**Description of the task:** Copy the items below again with each "Where should I click to" changed to "Where do I click to" and everything else kept the same. Leave the pictures out.

**Input rows:**
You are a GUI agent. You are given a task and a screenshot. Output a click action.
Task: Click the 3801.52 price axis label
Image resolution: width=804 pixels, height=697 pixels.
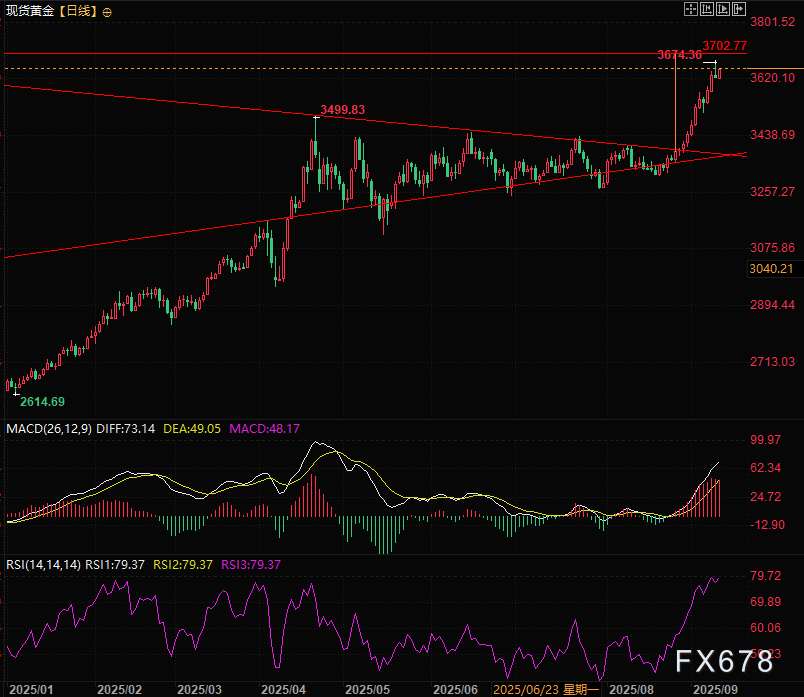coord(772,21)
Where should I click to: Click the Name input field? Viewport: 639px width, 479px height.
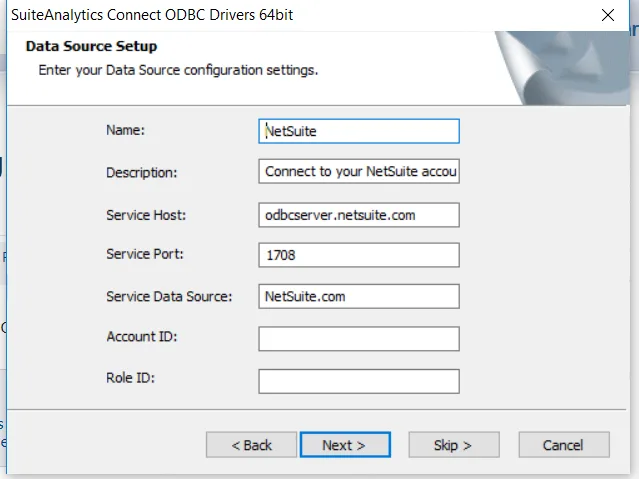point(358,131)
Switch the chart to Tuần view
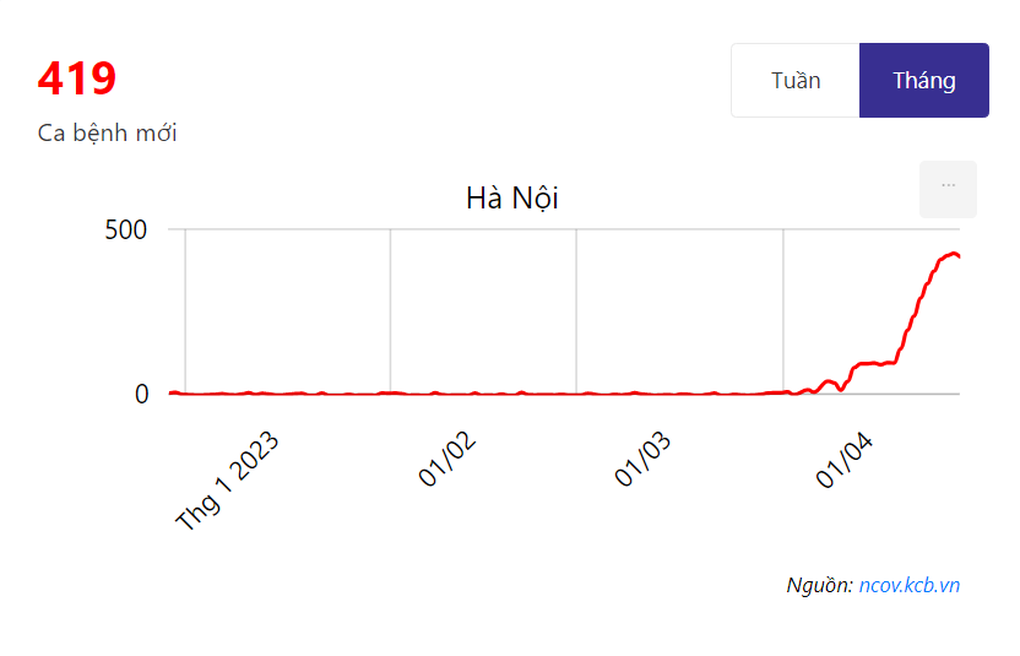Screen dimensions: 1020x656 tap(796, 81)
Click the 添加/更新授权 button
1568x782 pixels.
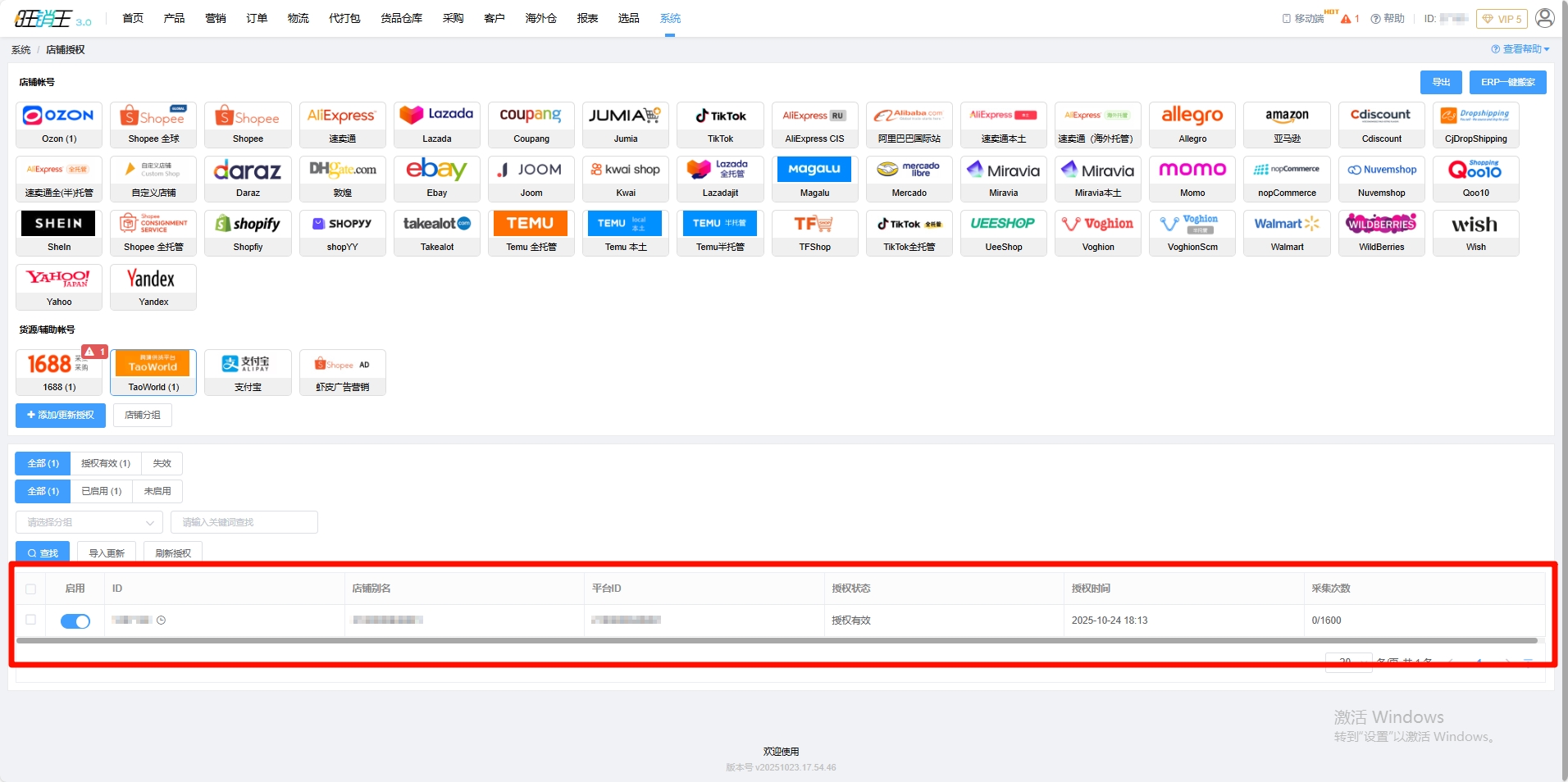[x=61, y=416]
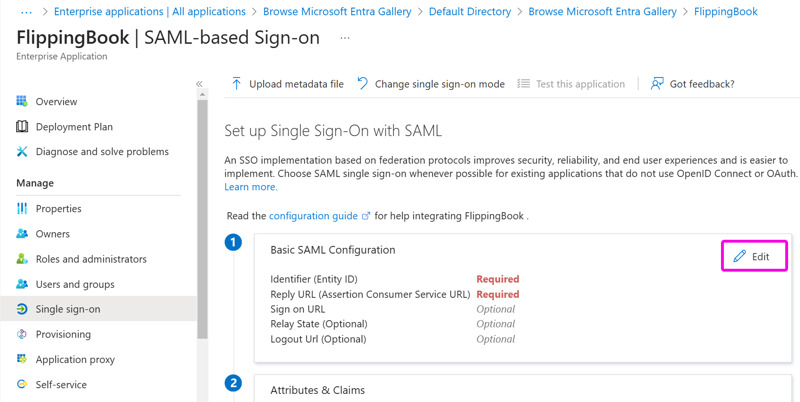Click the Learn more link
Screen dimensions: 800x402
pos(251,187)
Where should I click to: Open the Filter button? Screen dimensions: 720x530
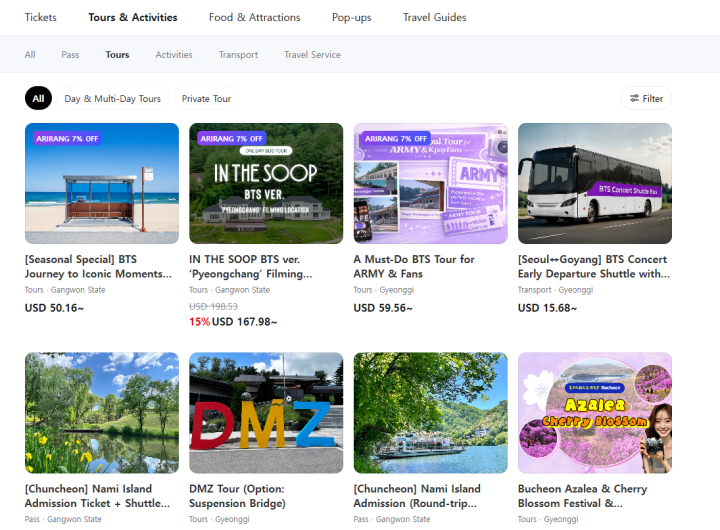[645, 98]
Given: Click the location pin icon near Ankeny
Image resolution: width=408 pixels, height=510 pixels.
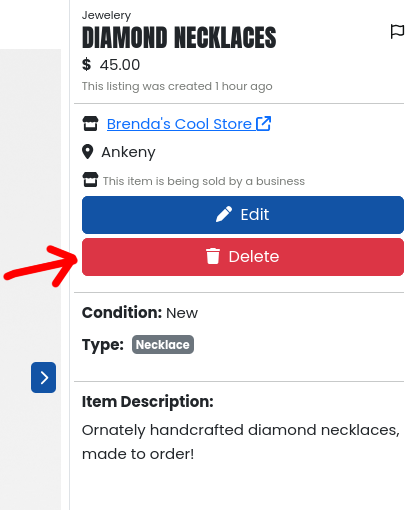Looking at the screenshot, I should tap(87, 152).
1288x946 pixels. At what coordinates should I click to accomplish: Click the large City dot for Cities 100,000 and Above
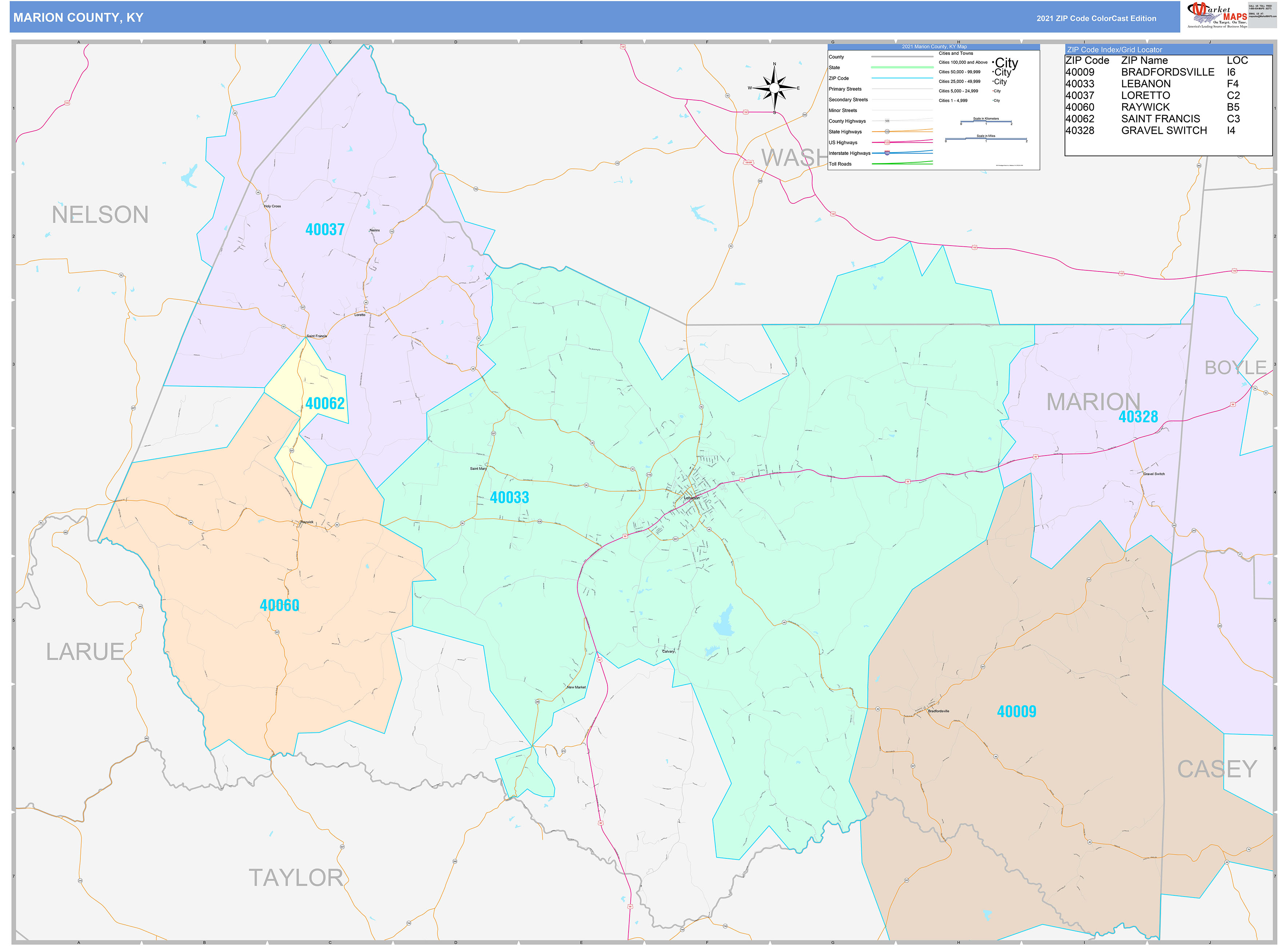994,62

**Exercise solution:**
You are a GUI agent. You are given a task and a screenshot. Output a click action.
Task: Click the 3801.52 price axis label
Image resolution: width=804 pixels, height=697 pixels.
coord(772,21)
Where do I click to: Click the Name input field? Viewport: 639px width, 479px height.
point(358,131)
Switch the chart to Tuần view
Screen dimensions: 1020x656 tap(796, 81)
Click the 添加/更新授权 button
1568x782 pixels.
[x=61, y=416]
Click the Learn more link
Screen dimensions: 800x402
pos(251,187)
Where do I click to: Open the Filter button? Screen dimensions: 720x530
[645, 98]
Given: Click the location pin icon near Ankeny
Image resolution: width=408 pixels, height=510 pixels.
Looking at the screenshot, I should tap(87, 152).
1288x946 pixels. At what coordinates should I click to accomplish: Click the large City dot for Cities 100,000 and Above
994,62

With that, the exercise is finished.